BEGIN Dataset excerpts

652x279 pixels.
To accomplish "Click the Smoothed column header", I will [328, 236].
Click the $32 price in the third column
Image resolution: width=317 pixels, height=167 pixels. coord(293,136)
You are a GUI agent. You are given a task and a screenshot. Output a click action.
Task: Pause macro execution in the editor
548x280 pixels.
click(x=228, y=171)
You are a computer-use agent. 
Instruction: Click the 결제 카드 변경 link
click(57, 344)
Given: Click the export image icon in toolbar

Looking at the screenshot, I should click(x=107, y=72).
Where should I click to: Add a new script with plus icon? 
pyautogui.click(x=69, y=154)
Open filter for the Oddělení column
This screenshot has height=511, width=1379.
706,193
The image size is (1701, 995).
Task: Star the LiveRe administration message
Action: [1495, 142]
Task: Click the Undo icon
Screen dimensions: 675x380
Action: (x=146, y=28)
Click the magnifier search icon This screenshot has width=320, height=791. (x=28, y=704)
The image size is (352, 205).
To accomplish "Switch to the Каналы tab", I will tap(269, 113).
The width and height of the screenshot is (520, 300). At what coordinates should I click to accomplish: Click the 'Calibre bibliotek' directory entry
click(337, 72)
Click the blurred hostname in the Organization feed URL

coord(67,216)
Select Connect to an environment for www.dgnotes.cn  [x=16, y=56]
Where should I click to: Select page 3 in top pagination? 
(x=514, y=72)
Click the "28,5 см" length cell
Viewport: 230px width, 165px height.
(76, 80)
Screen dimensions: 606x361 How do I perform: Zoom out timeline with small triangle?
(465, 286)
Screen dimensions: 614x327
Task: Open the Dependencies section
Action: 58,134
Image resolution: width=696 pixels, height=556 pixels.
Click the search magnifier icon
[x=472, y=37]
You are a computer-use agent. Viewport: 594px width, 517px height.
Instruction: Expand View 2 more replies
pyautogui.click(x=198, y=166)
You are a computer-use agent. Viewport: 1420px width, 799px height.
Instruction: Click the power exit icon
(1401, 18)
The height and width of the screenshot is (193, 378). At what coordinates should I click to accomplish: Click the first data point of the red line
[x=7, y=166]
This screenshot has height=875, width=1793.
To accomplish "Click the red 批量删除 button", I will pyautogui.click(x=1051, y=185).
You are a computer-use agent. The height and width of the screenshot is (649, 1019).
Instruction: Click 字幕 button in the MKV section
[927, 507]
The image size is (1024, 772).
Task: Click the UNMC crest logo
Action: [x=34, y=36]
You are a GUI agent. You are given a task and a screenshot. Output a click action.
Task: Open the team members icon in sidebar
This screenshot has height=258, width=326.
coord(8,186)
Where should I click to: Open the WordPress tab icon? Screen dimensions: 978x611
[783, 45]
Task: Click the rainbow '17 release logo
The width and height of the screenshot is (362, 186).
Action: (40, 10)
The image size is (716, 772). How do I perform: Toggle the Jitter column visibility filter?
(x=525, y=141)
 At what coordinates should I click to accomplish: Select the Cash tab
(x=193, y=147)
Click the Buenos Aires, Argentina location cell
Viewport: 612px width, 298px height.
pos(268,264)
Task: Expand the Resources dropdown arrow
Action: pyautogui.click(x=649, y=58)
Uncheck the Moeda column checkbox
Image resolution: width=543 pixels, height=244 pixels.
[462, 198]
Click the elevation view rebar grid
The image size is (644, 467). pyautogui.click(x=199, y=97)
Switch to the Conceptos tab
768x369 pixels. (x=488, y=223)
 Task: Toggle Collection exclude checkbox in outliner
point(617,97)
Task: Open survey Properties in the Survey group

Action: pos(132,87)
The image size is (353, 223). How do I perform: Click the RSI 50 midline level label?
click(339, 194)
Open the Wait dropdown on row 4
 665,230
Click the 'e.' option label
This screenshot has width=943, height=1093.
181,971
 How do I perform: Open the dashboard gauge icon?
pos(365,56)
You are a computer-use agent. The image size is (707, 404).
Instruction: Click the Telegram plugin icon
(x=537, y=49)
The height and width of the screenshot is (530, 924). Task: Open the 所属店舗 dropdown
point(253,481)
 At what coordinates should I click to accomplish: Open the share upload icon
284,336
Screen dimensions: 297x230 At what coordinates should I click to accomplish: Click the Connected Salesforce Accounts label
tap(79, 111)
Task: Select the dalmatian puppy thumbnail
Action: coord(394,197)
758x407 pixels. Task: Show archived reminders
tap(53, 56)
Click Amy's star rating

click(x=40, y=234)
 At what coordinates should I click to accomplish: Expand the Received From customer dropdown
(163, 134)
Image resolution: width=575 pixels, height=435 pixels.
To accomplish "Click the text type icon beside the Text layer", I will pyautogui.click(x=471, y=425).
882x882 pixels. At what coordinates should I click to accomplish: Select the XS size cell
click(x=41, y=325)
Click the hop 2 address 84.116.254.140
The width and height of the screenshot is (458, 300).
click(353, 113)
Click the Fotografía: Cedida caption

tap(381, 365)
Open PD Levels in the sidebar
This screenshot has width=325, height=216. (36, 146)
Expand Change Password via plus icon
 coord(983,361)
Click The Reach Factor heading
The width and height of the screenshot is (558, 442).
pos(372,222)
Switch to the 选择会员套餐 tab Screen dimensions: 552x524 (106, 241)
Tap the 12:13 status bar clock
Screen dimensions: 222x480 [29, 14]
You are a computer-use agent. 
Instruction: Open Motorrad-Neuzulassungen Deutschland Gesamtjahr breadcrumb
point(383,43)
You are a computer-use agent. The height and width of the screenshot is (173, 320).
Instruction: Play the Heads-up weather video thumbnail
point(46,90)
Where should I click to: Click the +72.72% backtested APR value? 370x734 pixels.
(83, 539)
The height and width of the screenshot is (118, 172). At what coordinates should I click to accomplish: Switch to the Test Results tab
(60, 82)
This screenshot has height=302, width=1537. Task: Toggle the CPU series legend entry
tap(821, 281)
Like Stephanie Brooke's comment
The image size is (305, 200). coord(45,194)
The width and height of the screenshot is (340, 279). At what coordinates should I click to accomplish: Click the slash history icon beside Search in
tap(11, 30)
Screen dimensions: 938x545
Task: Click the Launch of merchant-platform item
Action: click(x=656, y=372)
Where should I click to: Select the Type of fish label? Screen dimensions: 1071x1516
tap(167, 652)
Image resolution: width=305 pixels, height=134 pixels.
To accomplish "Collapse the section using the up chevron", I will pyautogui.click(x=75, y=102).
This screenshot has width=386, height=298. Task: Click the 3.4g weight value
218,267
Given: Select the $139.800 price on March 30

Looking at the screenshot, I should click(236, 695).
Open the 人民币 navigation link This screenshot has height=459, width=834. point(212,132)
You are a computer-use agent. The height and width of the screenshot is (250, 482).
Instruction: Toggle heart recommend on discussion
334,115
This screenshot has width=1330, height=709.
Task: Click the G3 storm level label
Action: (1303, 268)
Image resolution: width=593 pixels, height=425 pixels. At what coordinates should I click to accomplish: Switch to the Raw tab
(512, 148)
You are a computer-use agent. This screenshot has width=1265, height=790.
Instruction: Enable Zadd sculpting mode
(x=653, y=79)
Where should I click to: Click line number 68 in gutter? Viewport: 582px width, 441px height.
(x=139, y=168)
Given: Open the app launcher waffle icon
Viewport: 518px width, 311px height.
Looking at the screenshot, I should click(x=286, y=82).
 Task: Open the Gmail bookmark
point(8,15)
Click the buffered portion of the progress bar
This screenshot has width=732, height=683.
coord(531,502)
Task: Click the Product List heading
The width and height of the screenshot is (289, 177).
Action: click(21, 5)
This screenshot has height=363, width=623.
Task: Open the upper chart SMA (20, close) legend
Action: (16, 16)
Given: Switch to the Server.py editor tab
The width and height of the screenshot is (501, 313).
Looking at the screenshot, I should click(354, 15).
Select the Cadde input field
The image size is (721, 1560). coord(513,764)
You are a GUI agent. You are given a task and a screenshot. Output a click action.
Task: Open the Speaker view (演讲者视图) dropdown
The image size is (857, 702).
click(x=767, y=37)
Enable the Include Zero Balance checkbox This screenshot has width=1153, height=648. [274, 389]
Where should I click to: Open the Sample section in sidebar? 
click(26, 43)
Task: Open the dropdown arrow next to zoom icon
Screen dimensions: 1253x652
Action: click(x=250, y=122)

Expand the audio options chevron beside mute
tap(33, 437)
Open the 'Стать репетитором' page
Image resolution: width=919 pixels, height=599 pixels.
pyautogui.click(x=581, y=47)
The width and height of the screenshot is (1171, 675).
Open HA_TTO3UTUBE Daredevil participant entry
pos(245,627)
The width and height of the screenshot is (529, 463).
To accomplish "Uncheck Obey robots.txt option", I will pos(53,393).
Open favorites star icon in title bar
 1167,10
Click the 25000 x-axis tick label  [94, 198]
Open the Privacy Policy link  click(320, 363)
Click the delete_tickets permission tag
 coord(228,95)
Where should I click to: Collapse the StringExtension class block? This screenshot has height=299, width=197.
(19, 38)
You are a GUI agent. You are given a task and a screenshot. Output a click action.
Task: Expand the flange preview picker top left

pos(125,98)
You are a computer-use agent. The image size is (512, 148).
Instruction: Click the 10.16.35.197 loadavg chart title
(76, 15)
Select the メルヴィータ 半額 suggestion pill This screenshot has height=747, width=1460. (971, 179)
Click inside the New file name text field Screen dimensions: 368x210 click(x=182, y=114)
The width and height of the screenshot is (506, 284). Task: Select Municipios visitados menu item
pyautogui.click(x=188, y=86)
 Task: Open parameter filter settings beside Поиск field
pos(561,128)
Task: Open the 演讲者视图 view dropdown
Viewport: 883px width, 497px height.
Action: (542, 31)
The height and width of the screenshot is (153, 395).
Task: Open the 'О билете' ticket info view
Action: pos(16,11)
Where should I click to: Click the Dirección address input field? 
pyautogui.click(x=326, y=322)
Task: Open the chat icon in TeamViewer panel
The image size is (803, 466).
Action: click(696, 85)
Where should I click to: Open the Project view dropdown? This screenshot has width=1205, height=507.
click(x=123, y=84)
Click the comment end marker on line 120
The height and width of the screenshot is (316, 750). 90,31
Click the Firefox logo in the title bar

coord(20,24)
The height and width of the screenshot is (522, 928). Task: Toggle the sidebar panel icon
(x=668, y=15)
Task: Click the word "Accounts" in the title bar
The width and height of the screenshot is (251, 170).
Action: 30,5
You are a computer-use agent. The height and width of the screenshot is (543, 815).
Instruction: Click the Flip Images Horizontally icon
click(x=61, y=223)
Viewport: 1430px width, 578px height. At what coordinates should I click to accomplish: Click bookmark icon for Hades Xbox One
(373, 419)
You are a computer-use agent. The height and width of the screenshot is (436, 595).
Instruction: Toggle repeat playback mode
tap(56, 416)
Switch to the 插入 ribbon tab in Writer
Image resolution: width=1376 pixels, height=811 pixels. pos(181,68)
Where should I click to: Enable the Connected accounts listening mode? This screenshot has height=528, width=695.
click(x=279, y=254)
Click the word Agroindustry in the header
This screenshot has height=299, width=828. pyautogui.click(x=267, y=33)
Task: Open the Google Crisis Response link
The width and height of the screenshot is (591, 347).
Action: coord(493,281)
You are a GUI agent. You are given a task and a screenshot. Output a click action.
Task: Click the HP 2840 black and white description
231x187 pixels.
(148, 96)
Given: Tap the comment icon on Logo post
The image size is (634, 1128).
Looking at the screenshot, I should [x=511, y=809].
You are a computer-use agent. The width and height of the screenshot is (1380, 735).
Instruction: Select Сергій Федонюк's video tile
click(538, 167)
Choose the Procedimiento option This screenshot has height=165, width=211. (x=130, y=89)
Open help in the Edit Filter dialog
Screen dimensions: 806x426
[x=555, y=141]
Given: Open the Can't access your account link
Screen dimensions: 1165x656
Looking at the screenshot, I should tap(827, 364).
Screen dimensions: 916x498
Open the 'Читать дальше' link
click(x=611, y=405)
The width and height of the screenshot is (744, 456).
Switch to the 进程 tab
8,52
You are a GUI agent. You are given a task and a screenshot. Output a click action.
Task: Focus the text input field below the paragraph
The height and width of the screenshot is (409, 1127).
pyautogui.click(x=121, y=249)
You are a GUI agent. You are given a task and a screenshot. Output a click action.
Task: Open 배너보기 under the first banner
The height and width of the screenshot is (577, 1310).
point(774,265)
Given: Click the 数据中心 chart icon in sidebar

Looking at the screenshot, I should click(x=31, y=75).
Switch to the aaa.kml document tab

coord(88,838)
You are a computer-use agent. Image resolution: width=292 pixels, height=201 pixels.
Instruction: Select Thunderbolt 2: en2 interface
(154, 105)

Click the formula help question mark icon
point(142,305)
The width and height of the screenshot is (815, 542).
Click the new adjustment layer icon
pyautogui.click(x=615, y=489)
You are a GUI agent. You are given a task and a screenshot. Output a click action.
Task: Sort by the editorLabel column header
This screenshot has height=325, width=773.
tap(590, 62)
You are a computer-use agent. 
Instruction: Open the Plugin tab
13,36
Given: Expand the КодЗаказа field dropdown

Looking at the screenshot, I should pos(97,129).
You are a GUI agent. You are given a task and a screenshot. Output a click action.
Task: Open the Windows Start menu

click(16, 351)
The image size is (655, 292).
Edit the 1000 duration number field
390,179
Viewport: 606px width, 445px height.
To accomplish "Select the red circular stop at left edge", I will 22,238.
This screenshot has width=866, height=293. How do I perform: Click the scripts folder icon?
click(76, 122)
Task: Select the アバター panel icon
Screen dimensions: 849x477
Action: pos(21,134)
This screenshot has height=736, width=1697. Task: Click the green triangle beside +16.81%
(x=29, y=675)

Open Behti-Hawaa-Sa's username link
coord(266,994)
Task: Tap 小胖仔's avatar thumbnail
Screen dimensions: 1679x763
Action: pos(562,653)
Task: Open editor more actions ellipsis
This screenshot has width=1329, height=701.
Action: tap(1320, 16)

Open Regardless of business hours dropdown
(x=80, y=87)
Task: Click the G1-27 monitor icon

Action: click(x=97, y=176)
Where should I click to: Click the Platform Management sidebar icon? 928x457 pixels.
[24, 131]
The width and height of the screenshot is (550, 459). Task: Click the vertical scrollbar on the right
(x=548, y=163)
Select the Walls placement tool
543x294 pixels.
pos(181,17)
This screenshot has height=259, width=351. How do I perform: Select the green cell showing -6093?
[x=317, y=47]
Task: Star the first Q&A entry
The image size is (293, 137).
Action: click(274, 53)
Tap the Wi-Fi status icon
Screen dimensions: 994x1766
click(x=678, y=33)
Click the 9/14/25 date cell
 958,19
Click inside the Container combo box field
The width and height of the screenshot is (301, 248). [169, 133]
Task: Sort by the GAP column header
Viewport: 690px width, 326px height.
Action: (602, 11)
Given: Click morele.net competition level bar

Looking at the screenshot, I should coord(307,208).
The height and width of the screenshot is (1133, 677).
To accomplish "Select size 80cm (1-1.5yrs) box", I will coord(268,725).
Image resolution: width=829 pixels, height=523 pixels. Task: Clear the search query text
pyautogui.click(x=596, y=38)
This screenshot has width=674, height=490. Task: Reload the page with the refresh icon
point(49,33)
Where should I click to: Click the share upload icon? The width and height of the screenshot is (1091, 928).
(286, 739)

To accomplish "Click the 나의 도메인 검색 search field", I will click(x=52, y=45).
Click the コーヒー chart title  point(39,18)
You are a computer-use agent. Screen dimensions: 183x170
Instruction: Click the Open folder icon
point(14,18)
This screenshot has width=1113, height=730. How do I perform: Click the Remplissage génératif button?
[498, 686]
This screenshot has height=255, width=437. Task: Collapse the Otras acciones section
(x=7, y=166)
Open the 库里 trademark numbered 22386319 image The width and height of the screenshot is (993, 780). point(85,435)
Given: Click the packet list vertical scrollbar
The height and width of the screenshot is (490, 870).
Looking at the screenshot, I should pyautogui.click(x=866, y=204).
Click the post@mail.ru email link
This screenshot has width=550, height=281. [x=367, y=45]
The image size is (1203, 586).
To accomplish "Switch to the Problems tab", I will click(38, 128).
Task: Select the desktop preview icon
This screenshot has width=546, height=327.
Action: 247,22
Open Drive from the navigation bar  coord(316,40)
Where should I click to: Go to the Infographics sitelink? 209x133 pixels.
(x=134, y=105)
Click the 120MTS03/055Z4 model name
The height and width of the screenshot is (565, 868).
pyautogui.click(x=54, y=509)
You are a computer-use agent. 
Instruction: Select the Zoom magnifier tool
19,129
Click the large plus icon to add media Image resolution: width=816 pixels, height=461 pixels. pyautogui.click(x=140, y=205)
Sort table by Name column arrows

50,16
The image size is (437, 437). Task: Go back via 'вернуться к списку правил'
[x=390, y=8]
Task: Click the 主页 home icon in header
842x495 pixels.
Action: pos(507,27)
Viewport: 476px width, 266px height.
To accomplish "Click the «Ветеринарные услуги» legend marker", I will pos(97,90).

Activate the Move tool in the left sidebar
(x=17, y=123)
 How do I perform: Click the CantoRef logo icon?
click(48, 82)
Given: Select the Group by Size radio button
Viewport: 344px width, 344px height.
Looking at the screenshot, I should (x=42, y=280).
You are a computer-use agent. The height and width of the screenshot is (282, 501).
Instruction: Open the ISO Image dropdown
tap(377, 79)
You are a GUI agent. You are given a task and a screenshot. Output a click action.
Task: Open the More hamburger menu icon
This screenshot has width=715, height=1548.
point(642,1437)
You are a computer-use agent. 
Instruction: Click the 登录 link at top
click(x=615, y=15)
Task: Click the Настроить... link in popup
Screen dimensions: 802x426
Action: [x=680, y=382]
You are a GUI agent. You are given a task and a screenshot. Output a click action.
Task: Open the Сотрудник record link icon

END Dataset excerpts

• Task item: The lines from the one with "Sort table by Name column arrows" through the end of the data above are to be set down exactly, with both boundary lines included and no other lines.

• Response below:
Sort table by Name column arrows

50,16
The image size is (437, 437). Task: Go back via 'вернуться к списку правил'
[x=390, y=8]
Task: Click the 主页 home icon in header
842x495 pixels.
Action: pos(507,27)
Viewport: 476px width, 266px height.
To accomplish "Click the «Ветеринарные услуги» legend marker", I will pos(97,90).

Activate the Move tool in the left sidebar
(x=17, y=123)
 How do I perform: Click the CantoRef logo icon?
click(48, 82)
Given: Select the Group by Size radio button
Viewport: 344px width, 344px height.
Looking at the screenshot, I should (x=42, y=280).
You are a computer-use agent. The height and width of the screenshot is (282, 501).
Instruction: Open the ISO Image dropdown
tap(377, 79)
You are a GUI agent. You are given a task and a screenshot. Output a click action.
Task: Open the More hamburger menu icon
This screenshot has width=715, height=1548.
point(642,1437)
You are a computer-use agent. 
Instruction: Click the 登录 link at top
click(x=615, y=15)
Task: Click the Настроить... link in popup
Screen dimensions: 802x426
Action: [x=680, y=382]
You are a GUI agent. You are given a task and a screenshot. Output a click action.
Task: Open the Сотрудник record link icon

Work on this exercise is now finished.